*Aim of the task:*
Retype the entries below exactly, but begin at the line containing "is (1120, 800)." and end at the last line.

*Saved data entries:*
◇ ◇ ◇ ◇ ◇ ◇ ◇

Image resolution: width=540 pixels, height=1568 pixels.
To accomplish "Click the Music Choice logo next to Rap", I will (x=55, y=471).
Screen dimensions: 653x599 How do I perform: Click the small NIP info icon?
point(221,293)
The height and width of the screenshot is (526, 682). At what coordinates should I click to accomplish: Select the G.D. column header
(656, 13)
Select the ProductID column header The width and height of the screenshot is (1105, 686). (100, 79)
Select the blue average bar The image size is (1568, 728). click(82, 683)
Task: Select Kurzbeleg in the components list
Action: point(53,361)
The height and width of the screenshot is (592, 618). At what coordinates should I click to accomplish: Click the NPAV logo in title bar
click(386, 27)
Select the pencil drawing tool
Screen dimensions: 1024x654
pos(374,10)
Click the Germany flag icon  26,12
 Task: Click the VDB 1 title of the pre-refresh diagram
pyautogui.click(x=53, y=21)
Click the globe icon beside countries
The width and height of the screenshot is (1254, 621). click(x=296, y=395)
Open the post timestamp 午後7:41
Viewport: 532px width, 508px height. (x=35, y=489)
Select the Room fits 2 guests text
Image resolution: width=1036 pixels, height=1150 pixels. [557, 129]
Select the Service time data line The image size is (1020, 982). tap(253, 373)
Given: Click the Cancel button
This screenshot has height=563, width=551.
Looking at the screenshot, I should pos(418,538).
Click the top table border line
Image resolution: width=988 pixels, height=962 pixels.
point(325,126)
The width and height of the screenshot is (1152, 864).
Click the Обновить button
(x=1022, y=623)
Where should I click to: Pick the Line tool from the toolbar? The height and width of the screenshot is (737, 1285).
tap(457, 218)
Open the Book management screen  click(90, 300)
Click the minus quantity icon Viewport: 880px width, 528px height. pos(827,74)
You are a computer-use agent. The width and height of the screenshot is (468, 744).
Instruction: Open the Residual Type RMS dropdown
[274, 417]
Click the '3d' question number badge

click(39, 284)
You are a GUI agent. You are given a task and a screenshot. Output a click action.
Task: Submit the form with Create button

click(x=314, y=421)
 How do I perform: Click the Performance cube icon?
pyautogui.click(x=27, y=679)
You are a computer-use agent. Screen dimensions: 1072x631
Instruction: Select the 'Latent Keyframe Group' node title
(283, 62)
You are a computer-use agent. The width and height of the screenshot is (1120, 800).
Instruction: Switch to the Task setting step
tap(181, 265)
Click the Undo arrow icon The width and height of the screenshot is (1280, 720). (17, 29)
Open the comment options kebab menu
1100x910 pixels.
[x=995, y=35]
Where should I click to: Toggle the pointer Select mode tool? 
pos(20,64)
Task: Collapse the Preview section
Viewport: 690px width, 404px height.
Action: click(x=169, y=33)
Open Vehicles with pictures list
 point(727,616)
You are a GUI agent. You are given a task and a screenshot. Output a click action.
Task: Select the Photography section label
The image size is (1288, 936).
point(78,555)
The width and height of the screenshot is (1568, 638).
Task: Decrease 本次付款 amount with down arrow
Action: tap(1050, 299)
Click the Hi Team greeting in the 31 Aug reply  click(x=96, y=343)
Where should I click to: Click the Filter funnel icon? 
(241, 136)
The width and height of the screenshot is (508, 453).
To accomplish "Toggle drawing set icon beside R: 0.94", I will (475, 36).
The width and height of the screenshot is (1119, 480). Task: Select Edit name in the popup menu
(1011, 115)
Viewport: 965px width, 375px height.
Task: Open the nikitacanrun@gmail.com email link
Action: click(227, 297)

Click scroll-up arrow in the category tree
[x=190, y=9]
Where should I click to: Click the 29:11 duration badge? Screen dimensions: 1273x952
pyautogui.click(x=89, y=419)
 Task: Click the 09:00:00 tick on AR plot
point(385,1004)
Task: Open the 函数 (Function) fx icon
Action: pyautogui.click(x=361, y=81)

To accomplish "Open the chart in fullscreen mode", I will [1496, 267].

◇ ◇ ◇ ◇ ◇ ◇ ◇

*Result of the exercise:*
You are a computer-use agent. The width and height of the screenshot is (1120, 800).
Instruction: Switch to the Task setting step
tap(181, 265)
Click the Undo arrow icon The width and height of the screenshot is (1280, 720). (17, 29)
Open the comment options kebab menu
1100x910 pixels.
[x=995, y=35]
Where should I click to: Toggle the pointer Select mode tool? 
pos(20,64)
Task: Collapse the Preview section
Viewport: 690px width, 404px height.
Action: click(x=169, y=33)
Open Vehicles with pictures list
 point(727,616)
You are a GUI agent. You are given a task and a screenshot. Output a click action.
Task: Select the Photography section label
The image size is (1288, 936).
point(78,555)
The width and height of the screenshot is (1568, 638).
Task: Decrease 本次付款 amount with down arrow
Action: tap(1050, 299)
Click the Hi Team greeting in the 31 Aug reply  click(x=96, y=343)
Where should I click to: Click the Filter funnel icon? 
(241, 136)
The width and height of the screenshot is (508, 453).
To accomplish "Toggle drawing set icon beside R: 0.94", I will (475, 36).
The width and height of the screenshot is (1119, 480). Task: Select Edit name in the popup menu
(1011, 115)
Viewport: 965px width, 375px height.
Task: Open the nikitacanrun@gmail.com email link
Action: click(227, 297)

Click scroll-up arrow in the category tree
[x=190, y=9]
Where should I click to: Click the 29:11 duration badge? Screen dimensions: 1273x952
pyautogui.click(x=89, y=419)
 Task: Click the 09:00:00 tick on AR plot
point(385,1004)
Task: Open the 函数 (Function) fx icon
Action: pyautogui.click(x=361, y=81)

To accomplish "Open the chart in fullscreen mode", I will [1496, 267].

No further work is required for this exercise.